-- start Document text --
Here’s where the compiler can be drafted to help us out. Our problem is that we want to let users modify their data directly, but we need to fix any problems they cause after they finish their modifications, but before any other user accesses the data structure. Conveniently, that’s (roughly–more on this later) when destructors are run!
Rather than returning a bare reference to the heap item, we can grant access via a smart pointer:
impl<T: Clone + Into<Key> + Into<Id> + Debug> HeapItem for T {
fn get_mut(&mut self, id: Id) -> Option<HeapItemRefMut<T>> {
let index = *self.index_map.get(&id)?;
let original_key = self.heap[index].key();
let original_id = self.heap[index].id();
Some(HeapItemRefMut {
view: self.get_mut_view_at(index),
original_key,
original_id,
})
}
}
struct HeapViewMut<'a, T: HeapItem> {
index: usize,
heap: &'a mut Vec<T>,
index_map: &'a mut HashMap<Id, usize>,
}
struct HeapItemRefMut<'a, T: HeapItem> {
view: HeapViewMut<'a, T>,
original_key: Key,
original_id: Id,
}
impl<'a, T: HeapItem> DerefMut for HeapItemRefMut<'a, T> {
fn deref_mut(&mut self) -> &mut Self::Target {
self.view.heap.get_mut(self.view.index).unwrap()
-- end Document text --
-- start Recorded data --
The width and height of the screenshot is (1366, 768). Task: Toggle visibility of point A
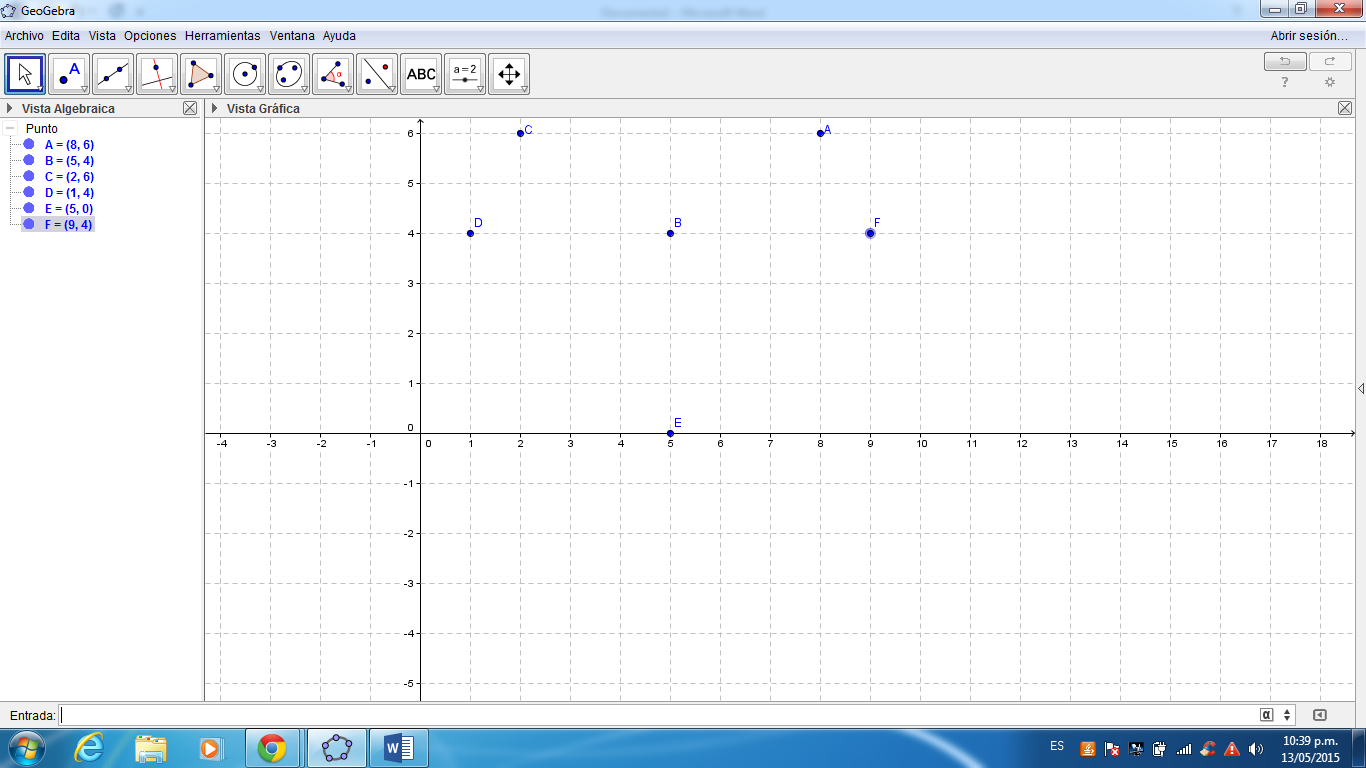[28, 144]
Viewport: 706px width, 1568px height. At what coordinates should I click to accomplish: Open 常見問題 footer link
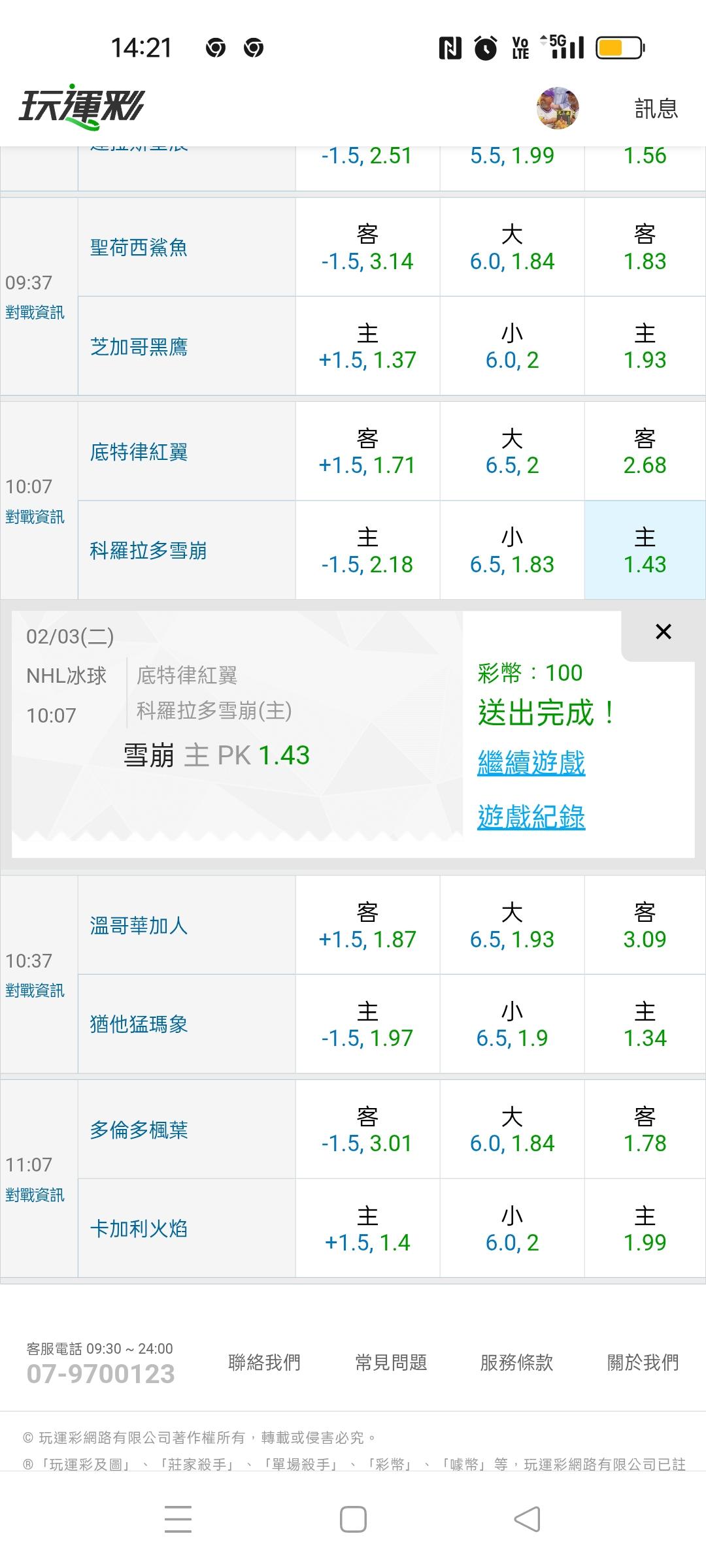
-- end Recorded data --
Problems to work on:
A. Decide whether each statement agrees with the heap excerpt. Answer yes or no for each, and quote the words of the excerpt that settle it.
(i) Access to the heap item is granted by returning a bare reference to it.
(ii) HeapItemRefMut stores both the original key and the original id.
(iii) The index field of HeapViewMut has the type usize.
B. Copy the heap excerpt from "Here’s where the" up to and including "destructors are run!".
C. In the heap excerpt, what runs at roughly the point after users finish their modifications but before any other user accesses the data structure?

Exercise answers:
A.
(i) No: "Rather than returning a bare reference to the heap item, we can grant access via a smart pointer"
(ii) Yes: "original_key: Key," and "original_id: Id,"
(iii) Yes: "index: usize,"

B.
Here’s where the compiler can be drafted to help us out. Our problem is that we want to let users modify their data directly, but we need to fix any problems they cause after they finish their modifications, but before any other user accesses the data structure. Conveniently, that’s (roughly–more on this later) when destructors are run!

C. Destructors run at roughly that point.